| Records to process |
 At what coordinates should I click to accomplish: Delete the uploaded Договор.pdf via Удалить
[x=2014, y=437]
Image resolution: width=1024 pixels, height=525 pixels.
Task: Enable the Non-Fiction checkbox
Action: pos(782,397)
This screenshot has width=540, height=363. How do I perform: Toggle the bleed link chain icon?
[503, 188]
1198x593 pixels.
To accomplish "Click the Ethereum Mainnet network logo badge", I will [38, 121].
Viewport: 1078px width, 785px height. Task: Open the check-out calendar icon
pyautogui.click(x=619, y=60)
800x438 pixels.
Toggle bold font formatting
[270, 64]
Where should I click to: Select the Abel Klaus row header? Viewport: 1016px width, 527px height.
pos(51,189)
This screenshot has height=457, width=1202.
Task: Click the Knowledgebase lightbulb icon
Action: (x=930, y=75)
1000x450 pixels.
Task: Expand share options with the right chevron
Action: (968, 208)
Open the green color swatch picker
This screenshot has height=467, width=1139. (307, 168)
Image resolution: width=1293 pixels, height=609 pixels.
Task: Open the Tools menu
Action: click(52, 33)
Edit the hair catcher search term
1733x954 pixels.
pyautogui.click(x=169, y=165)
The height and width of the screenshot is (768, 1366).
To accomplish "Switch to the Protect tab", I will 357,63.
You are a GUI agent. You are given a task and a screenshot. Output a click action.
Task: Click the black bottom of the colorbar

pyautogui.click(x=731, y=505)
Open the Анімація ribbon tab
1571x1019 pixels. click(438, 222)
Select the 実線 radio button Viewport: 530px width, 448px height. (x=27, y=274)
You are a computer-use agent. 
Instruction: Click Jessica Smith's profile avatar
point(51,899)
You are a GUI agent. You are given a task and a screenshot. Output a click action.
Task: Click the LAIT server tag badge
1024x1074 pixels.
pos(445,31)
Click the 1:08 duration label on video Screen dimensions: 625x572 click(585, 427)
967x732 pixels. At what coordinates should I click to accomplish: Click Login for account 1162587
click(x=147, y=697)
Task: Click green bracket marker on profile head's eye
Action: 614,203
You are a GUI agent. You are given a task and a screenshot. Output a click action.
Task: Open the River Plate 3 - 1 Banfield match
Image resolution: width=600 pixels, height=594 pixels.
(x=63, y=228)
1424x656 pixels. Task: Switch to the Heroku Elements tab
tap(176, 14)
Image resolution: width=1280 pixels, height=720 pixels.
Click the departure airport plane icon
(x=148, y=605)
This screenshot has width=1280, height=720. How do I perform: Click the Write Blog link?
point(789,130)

| Exercise |
An exact copy of the data is needed, running from its first line through the line that holds "1198x593 pixels.", and nothing beyond that.

| Response area |
 At what coordinates should I click to accomplish: Delete the uploaded Договор.pdf via Удалить
[x=2014, y=437]
Image resolution: width=1024 pixels, height=525 pixels.
Task: Enable the Non-Fiction checkbox
Action: pos(782,397)
This screenshot has width=540, height=363. How do I perform: Toggle the bleed link chain icon?
[503, 188]
1198x593 pixels.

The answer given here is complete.